Les démarches pour tenter de sauver l’enseignement de l’occitan n’ont pas empêché lo Congrès de mener en 2019 son travail de régulation, de production d’outils et de mise en œuvre de sa feuille de route du numérique. Le travail normatif s’est concrétisé par la création d'outils d’une grande utilité : clavier prédictif, correcteur orthographique, conjugueur en occitan de Provence.

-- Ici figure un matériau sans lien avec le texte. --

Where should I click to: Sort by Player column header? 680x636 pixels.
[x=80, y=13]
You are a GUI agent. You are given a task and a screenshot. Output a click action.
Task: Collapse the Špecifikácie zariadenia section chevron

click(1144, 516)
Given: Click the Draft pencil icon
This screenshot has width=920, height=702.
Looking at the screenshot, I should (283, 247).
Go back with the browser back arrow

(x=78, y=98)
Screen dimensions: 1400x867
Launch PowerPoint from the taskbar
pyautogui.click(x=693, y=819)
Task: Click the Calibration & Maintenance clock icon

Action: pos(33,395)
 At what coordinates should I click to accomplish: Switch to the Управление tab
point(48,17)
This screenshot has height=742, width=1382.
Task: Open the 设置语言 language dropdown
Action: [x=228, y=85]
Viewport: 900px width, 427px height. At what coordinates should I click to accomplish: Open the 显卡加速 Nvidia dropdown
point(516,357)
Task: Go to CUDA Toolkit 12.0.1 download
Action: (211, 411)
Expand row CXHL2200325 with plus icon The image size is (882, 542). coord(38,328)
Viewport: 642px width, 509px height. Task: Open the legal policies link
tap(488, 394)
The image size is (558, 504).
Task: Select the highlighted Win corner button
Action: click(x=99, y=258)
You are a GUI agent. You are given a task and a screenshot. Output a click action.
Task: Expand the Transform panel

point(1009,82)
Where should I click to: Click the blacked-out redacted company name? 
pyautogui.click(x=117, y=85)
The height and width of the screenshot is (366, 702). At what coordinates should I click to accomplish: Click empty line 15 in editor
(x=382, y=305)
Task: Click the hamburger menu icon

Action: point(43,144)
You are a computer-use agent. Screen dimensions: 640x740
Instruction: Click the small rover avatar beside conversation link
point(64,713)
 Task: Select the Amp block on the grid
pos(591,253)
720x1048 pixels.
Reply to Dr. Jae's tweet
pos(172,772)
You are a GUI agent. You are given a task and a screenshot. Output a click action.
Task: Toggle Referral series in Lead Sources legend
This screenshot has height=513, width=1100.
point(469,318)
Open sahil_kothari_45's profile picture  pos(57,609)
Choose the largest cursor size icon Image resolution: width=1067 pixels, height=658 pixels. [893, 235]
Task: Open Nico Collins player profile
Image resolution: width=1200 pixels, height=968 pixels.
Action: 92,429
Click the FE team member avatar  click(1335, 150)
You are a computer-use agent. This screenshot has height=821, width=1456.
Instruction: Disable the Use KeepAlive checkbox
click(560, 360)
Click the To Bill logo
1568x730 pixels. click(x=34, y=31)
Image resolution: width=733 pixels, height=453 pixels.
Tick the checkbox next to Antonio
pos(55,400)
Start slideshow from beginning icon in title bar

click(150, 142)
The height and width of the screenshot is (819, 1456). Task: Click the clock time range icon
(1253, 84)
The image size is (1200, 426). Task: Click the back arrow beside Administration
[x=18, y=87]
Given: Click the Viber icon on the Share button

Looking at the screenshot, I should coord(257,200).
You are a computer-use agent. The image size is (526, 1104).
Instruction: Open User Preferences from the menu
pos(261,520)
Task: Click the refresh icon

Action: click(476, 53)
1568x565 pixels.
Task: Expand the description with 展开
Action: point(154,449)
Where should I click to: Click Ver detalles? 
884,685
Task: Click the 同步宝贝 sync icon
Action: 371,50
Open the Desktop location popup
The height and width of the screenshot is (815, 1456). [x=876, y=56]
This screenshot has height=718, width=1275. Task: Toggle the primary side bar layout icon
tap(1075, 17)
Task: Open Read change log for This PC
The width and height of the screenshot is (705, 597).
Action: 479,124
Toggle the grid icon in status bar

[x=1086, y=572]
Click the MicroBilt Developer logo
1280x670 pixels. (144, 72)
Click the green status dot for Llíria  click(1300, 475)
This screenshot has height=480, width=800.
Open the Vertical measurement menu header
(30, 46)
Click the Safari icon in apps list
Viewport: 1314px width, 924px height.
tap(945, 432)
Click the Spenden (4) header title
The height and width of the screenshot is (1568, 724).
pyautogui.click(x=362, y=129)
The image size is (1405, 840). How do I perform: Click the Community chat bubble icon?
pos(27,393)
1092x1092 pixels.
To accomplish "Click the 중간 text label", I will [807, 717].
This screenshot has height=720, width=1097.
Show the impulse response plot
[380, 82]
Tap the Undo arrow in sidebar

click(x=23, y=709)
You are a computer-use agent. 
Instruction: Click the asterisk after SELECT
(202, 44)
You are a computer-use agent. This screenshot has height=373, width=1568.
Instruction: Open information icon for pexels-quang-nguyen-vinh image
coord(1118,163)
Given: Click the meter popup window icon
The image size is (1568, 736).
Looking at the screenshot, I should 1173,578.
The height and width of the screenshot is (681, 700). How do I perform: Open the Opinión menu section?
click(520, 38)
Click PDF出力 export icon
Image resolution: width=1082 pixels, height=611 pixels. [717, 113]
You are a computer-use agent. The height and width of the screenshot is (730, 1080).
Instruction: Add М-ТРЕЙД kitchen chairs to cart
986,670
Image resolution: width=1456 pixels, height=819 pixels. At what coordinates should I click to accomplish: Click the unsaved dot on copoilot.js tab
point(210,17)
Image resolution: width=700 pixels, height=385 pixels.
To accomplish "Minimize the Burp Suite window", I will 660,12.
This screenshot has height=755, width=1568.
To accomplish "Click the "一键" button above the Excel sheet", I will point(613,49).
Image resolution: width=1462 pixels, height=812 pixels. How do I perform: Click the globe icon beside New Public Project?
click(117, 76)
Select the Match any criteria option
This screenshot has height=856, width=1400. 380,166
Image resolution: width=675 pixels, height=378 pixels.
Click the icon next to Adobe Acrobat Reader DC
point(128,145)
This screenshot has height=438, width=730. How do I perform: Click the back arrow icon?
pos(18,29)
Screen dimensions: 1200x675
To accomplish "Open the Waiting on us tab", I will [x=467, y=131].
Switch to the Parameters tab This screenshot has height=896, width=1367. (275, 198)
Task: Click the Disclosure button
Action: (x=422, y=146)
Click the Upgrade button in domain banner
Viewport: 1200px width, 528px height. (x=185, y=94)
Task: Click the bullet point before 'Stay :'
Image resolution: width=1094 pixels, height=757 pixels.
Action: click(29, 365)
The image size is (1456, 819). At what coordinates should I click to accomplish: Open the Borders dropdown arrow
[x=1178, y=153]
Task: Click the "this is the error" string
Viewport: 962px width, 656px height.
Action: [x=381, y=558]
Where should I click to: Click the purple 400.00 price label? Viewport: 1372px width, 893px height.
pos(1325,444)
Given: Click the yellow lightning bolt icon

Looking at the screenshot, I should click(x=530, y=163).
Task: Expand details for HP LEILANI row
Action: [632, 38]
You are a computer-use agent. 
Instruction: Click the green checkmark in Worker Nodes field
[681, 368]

Le Basic – lexique français occitan orthographique de référence qui met en valeur tout ce qui est commun et de plus répandu dans l’ensemble occitan mais fait également ressortir les spécificités des principales variétés de la langue – est enfin achevé. Tous les occitans pourront se reconnaître dans le même dictionnaire, ce qui n’a guère été le cas depuis Piat et Mistral !
Lo Congrès a participé à des colloques (Parlers du Croissant à Montluçon, Colloques du Centenaire d’Euskaltzaindia) et a organisé avec la région et le CIRDOC deux journées à l’Hôtel de Région Occitanie à Toulouse sur « La langue et la culture occitanes au service du développement des territoires ». À cette occasion, une convention a été signée avec l’IGN qui va permettre les corrections des toponymes occitans. Lo Congrès a aussi un partenariat avec Wikimedia pour développer la présence orale de l'occitan en ligne.
De plus en plus d’usagers vont sur le site locongres.org (330 000 en 2018 et presque 400 000 en 2019 !), ce qui prouve l’utilité de notre travail.
Pour 2020 nous pouvons d’ores et déjà annoncer la synthèse vocale, un traducteur automatique, l’édition du Palay, le conjugueur de l’occitan limousin, etc.
Mais 2020 est l’année de tous les dangers pour l’occitan avec la menace sur l’enseignement mais aussi sur les possibilités des associations de promotion de l’occitan. Lo Congrès aussi, comme outil commun des acteurs et des utilisateurs de l’occitan, aura du mal à maintenir cette année son niveau d’activité.
La mobilisation unitaire de toutes et tous est indispensable et lo Congrès y contribuera.
Au delà de la simple bonne année, je vous souhaite donc une bonne, forte et productive mobilisation. Ce n’est que si nous la réussissons ensemble que l’année sera bonne.